Project Multatuli is a collective initiative dedicated to carrying out the ideals of public journalism by serving the underreported and holding power accountable.
Our organization produces data-based, deeply researched news stories. Our work involves collaboration with other news organizations, research bodies, and civil society groups that strive for democracy, human rights, social justice, environmental sustainability, and equal rights for all.
Our work is available for syndication by local, national, and international media under a Creative Commons license.
We are writers, editors, filmmakers, photographers, data journalists, and digital campaign strategists, among others, who work based on the principles of independence, fairness, and accuracy.

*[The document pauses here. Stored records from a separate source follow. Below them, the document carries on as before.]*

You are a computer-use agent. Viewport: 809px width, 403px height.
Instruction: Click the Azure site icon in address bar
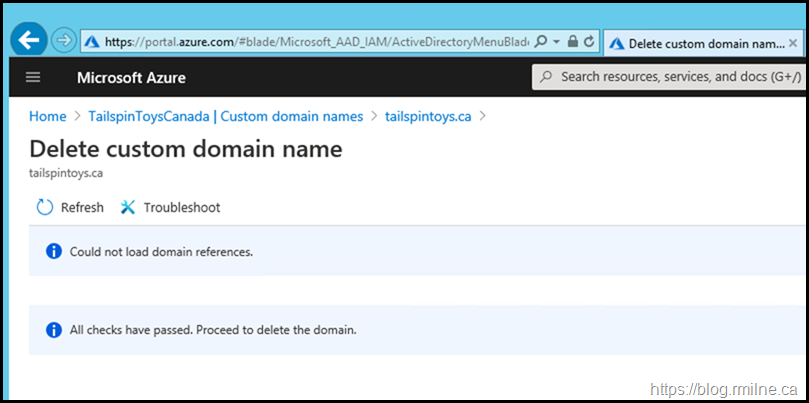click(x=92, y=42)
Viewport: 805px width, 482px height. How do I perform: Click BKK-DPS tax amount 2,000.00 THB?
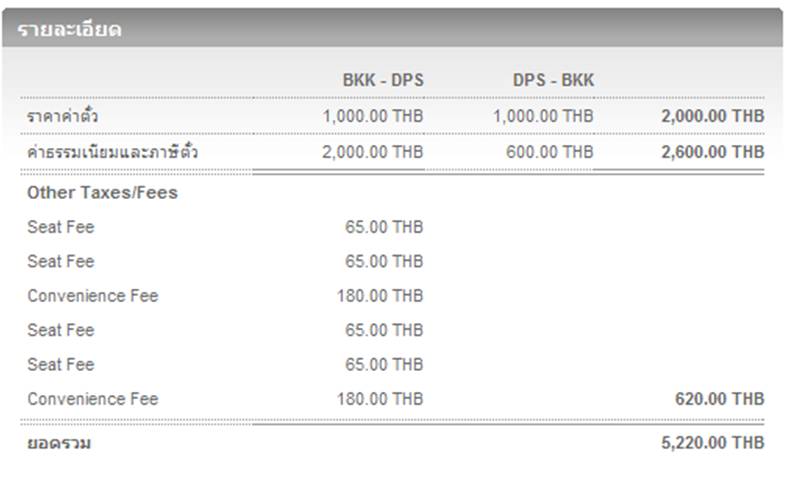click(x=373, y=152)
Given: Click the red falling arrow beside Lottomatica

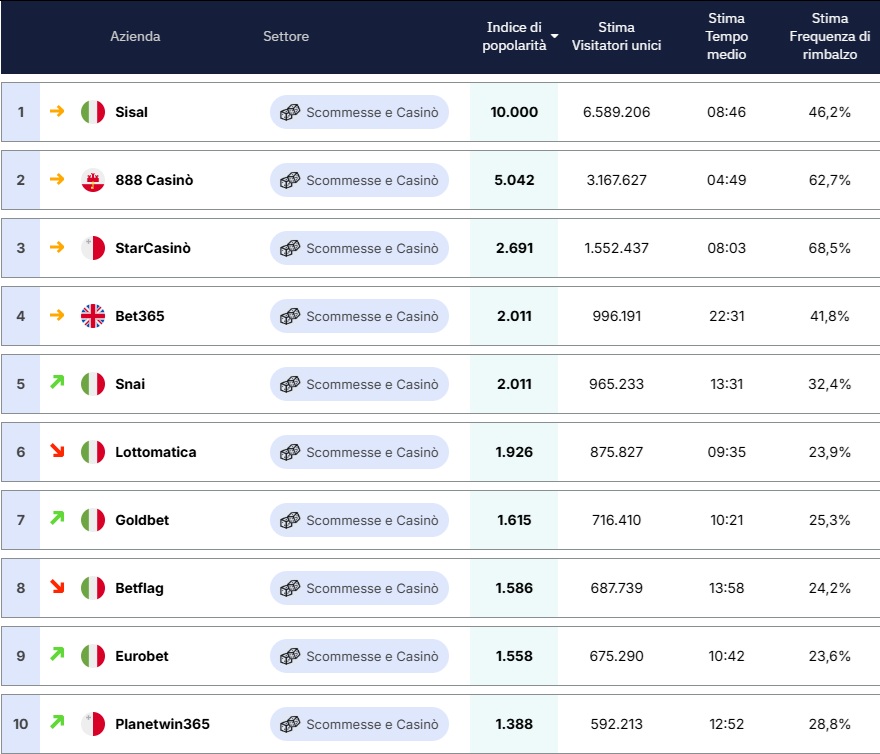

We welcome funding opportunities from both the public and nonprofit foundations that share our vision of strengthening democracy, revealing systematic wrongdoings and injustice, and holding power accountable.
Why Multatuli?
Project Multatuli’s name comes from the Latin for “I have suffered much.”
The word is perhaps best known as the pen name of Eduard Douwes Dekker, the author of Max Havelaar, which Pramoedya Ananta Toer called “the book that killed colonialism.”
This is why we have chosen it as the name of our venture: a public interest journalism organization that seeks to empower those who have suffered much — the urban and rural poor, victims of sex and gender discrimination, indigenous peoples, and others — and to expose injustices that have, in many cases, changed little from colonial times.